Some people characterize Japanese colonialism during the first half of the Twentieth Century as unorthodox compared to ‘typical’ imperialist efforts of European regimes. According to these people, Japanese colonialism was unique not only because it occurred noticeably later than its European counterparts, but also because the Japanese colonizers were unquestionably more akin, phenotypically, geographically, culturally, and linguistically, to the populations they colonized than were the Europeans to their colonial subjects. Thus, inapplicable to the Japanese mind was the sense of the so-called “white man’s burden,” which, hypothetically, stripped Christopher Columbus’s conscience off of any question of legitimacy when he proclaimed to the “laurel-skinned people who [didn’t] yet know about clothes, sin, or money and gaze[d] dazedly at the scene” that their habitat would belong to Isabella and Ferdinand from that moment on (Galeano, 46).
If I remember correctly, in the Korean Catholic version of the Babel story that I learned as a child, the narrative focus was hubris (another Greek concept, the meaning of which I happen to be able to approximate.) Building the tower was a challenge to God––an attempt to transcend mortality. The confounding of language significantly diminished the power of language, because what enabled Babel in the first place was linguistic unity. The story ended with the dispersion of that power.

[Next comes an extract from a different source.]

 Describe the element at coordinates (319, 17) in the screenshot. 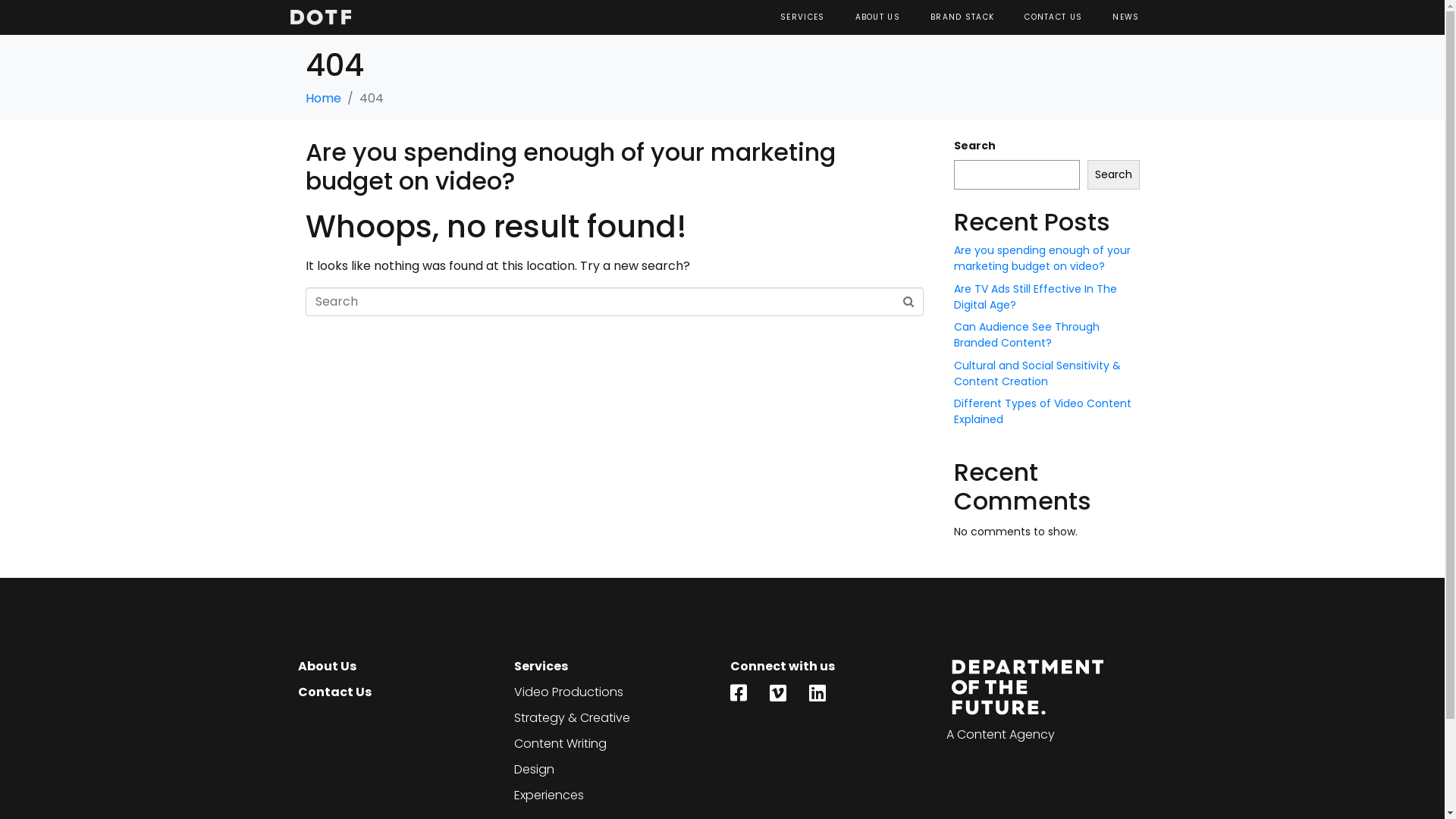

I see `'logo'` at that location.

To totalize colonization by quelling resistance and annihilating the Korean identity, Japanese colonizers prohibited the Korean language altogether, including family names. To many Koreans, for whom language served as the biggest source of identity, this was the most devastating blow. If European colonizers linked local languages to animality because of the differences they observed, then Japanese imperialists in Korea made the differences observable by first linking Korean to animality. Either way, a language no longer human is no longer expected to induce human understanding. How could colonized populations communicate a protest if their medium of communication was linked to animality? Kilito introduces the proposition without much contextualization and thus leaves it applicable to any two languages, because the question of which of the two it would be that gets linked to animality goes without saying. It is a matter of power.
In Les Mots canins, the only meaning Kilito’s bedouin can ascribe to dog barks with certainty is their possible indication of nearby human settlement, which by no means accounts for what they mean among dogs. In fact, although the story unravels through dog words, no dog is consulted and dog language is perceived in human terms only. If foreign language is linked to animality, then animality is linked to anathemas. If a dog could wonder it would wonder first about the meaning of meaning, not of cheese. Hence the comedy of the translator.
Bibliography
- Borges, Jorge Luis. Averroes’ Search. In Labyrinths, Edited by Donald A. Yates and James E. Irby. Translated by J. E. Irby. New Directions, 1964.
- Galeano, Eduardo. Memory of Fire I. Genesis. Translated by Cedric Belfrage. Pantheon Books, 1985.
- Jakobson, Roman. “On Linguistic Aspects of Translation.” In The Translation Studies Reader (2000), Edited by Lawrence Venuti. 1959.
- Kilito, Abdelfattah. Dog Words. Translated by Ziad Elmarsafy. Indiana University Press, 1994.
Behind the Writing
“Because I’m a linguistics major and bilingual, I’ve been interested in translation for some time (I wrote my linguistics capstone paper on Korean-English translation). Translation feels like a special terrain that is directly concerned with ‘gaps’ between languages and points us to new truths about language itself and its relation to culture. This one is a short commentary on translation especially regarding its unavoidable imperfections. It is originally inspired by the modified version of a written assignment I once did for COMPLIT322 last year.”